The lowest cost California plan comes from insurer Health Net. The LA Times is reporting that Health Net is offering, "less than half [the number of providers] some other companies are offering in Southern California." The Times reports that Health Net is limiting its network to one-third its usual employer network. In San Diego, the company will only have 204 primary care physicians in its provider network.

"We are nervous about these narrow networks," Donald Crane, CEO of the California Association of Physician Groups was quoted by the Times. "It was all about price. But at what cost in terms of quality and access? Is this contrary to the purpose of the Affordable Care Act?"

Dr. Crane, this is certainly contrary to the claims health insurance exchanges like California are making declaring victory over rate shock.

What many health plans have done is to put their lowest cost plans on the exchanges and have often built new very narrow network plans just for the exchange. Some of these lower cost plans are being offered by Medicaid contractors moving into the commercial market for the first time. The thought is that many of the people coming onto the exchange will be low income people coming from the ranks of the uninsured where even the narrowest network plan will be a huge improvement.

Offering narrow network plans is a legitimate strategy.

What is also happening is that health plans are expecting that higher income people will not be eligible for a subsidy and will come directly to the health plan for the better coverage when it isn't available on the state exchange.

My sense is that is what this post card is alluding to. Yes, there are very cheap rates on the Maryland exchange. But if you want the better plans, you had better come to us directly and buy now and avoid the "significant" rate increases the wider network plans will be subject to as they begin to comply with the new law.

The exchanges bragging that they have reduced the cost of insurance, and citing these low cost plans as examples, is tantamount to opening a new car dealership and just cherry picking the cheapest compact cars available and then claiming you've found a magic way of cutting the cost of car ownership!

I will suggest that a Buyer Beware warning is in order here.

In the past, health insurance companies could develop lower rates by underwriting and wide variations in plan design.

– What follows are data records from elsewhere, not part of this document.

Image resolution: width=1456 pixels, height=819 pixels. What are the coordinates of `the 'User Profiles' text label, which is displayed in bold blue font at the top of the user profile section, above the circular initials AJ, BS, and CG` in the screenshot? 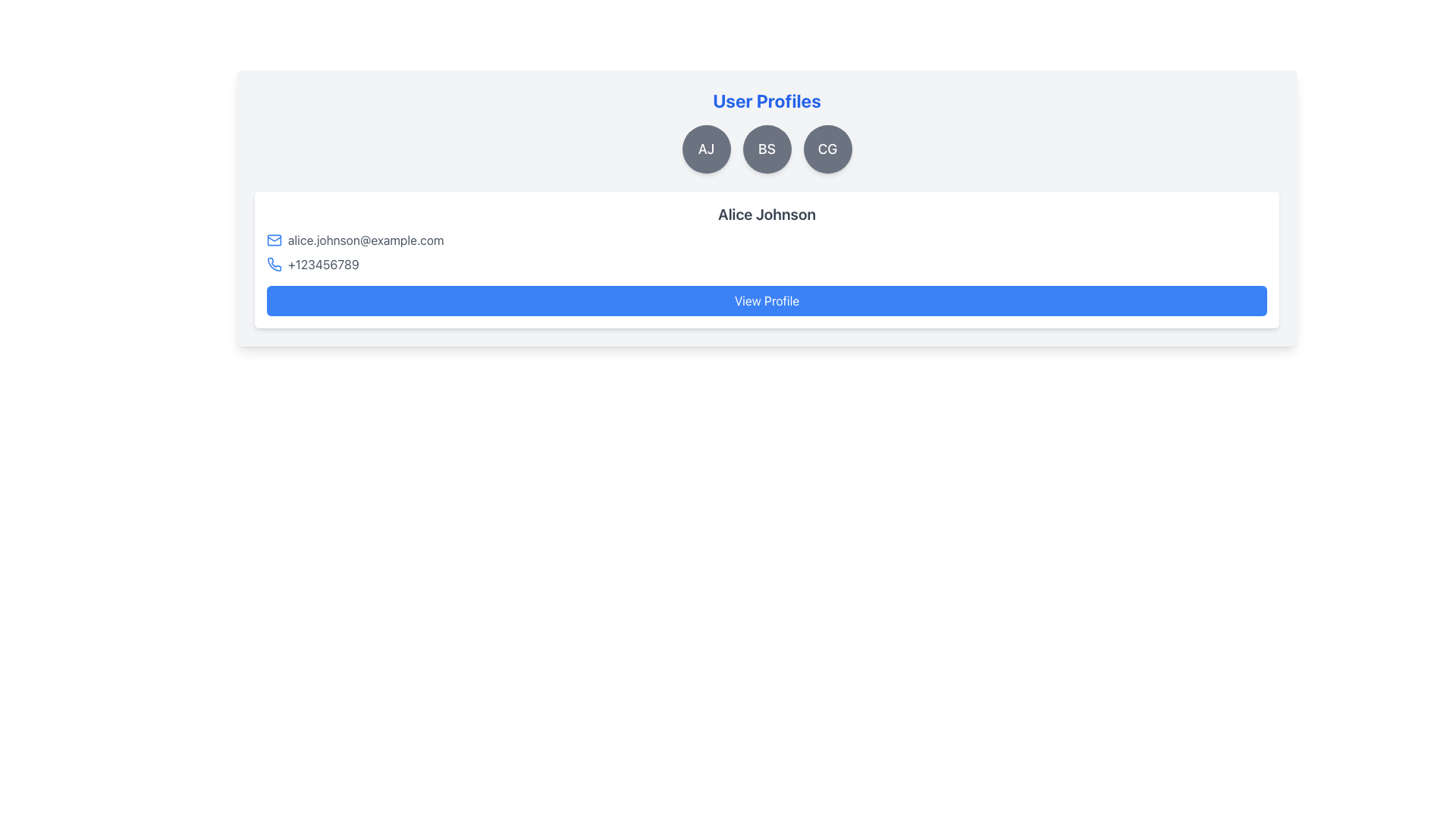 It's located at (767, 100).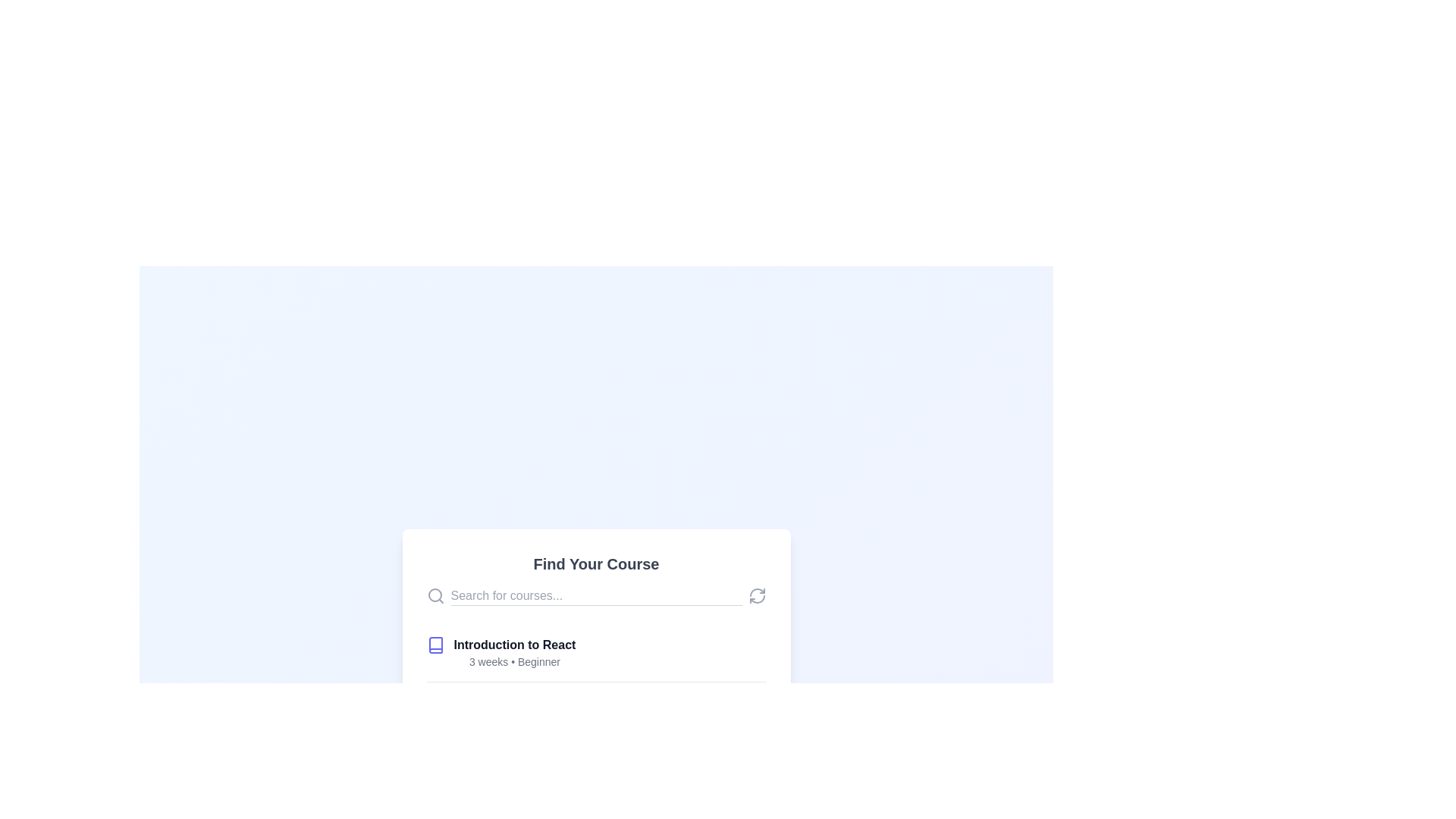  I want to click on text content of the Text block displaying course details, which includes 'Introduction to React' and '3 weeks • Beginner', so click(514, 651). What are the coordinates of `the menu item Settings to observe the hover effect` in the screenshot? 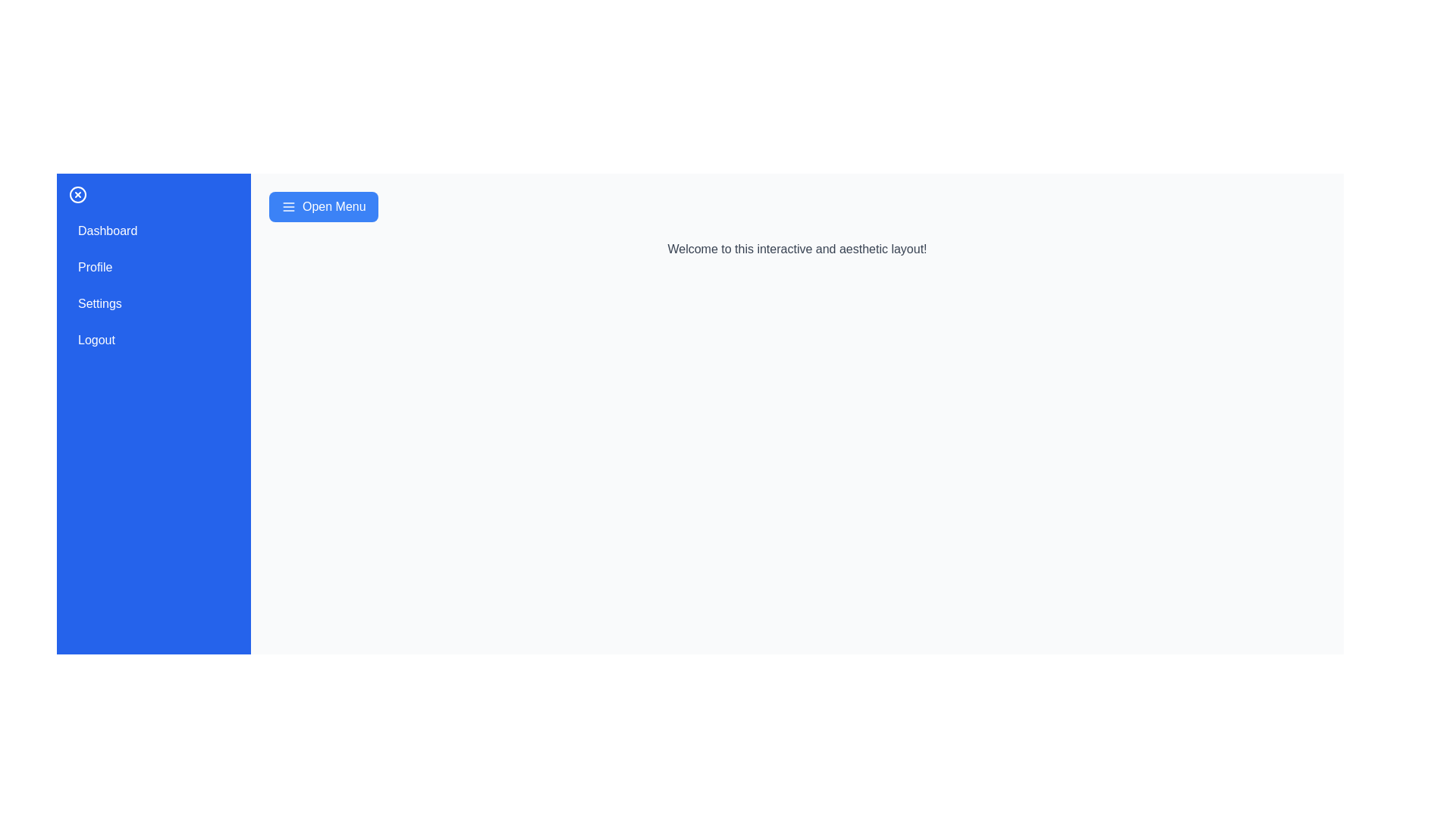 It's located at (153, 304).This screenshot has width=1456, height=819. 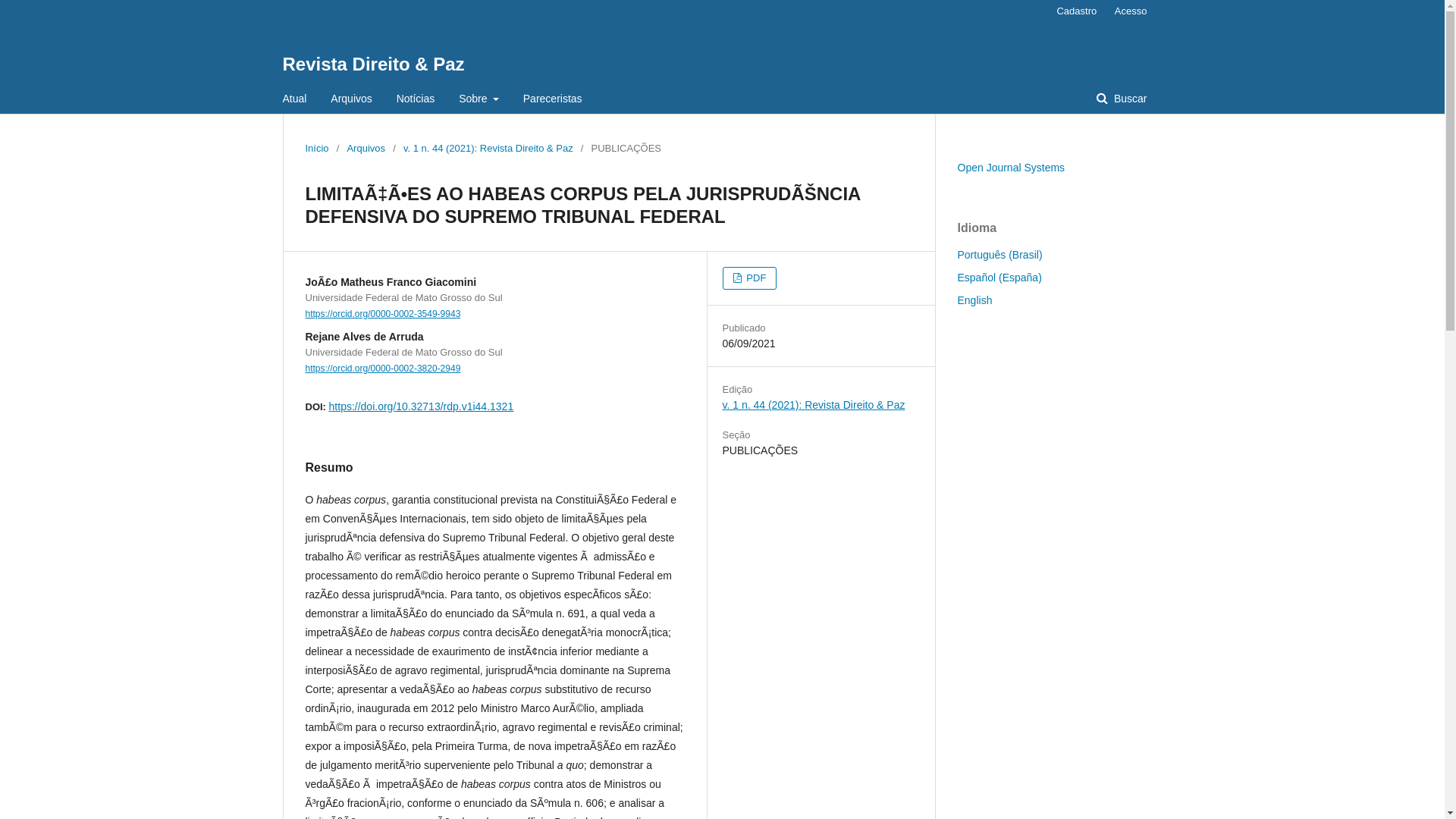 What do you see at coordinates (720, 403) in the screenshot?
I see `'v. 1 n. 44 (2021): Revista Direito & Paz'` at bounding box center [720, 403].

But with the new health law they can no longer underwrite and they are very limited on what they can do for plan design––all plans must fit into the actuarially tight Bronze, Silver, Gold, and Platinum benefit boxes.

What rate reduction tools are left to them? Restricting which health care providers consumers can use and the terms under which they can access them––setting up a tight referral system before being able to see a specialist, for example.

These are fair and appropriate ways to differentiate health insurance products and control costs. And, creating safety-net style health plans for lower-income consumers to put on the exchange is a good idea.

But buyers need to be very careful in looking past the lower rates by being sure they understand just what they are buying.

And, they should also understand that the federal subsidies are tied to the second lowest cost Silver plan. By creating these new narrow network plans, insurers have capped the federal subsidy people will be eligible for in each market. If you want a wide access plan, if it is available on the exchange, the consumer is going to have to pay that difference out of their pocket.

Some will argue that even with the narrower networks we all need to concede that the new state health insurance exchanges are providing attractive and affordable health insurance products for lower income people.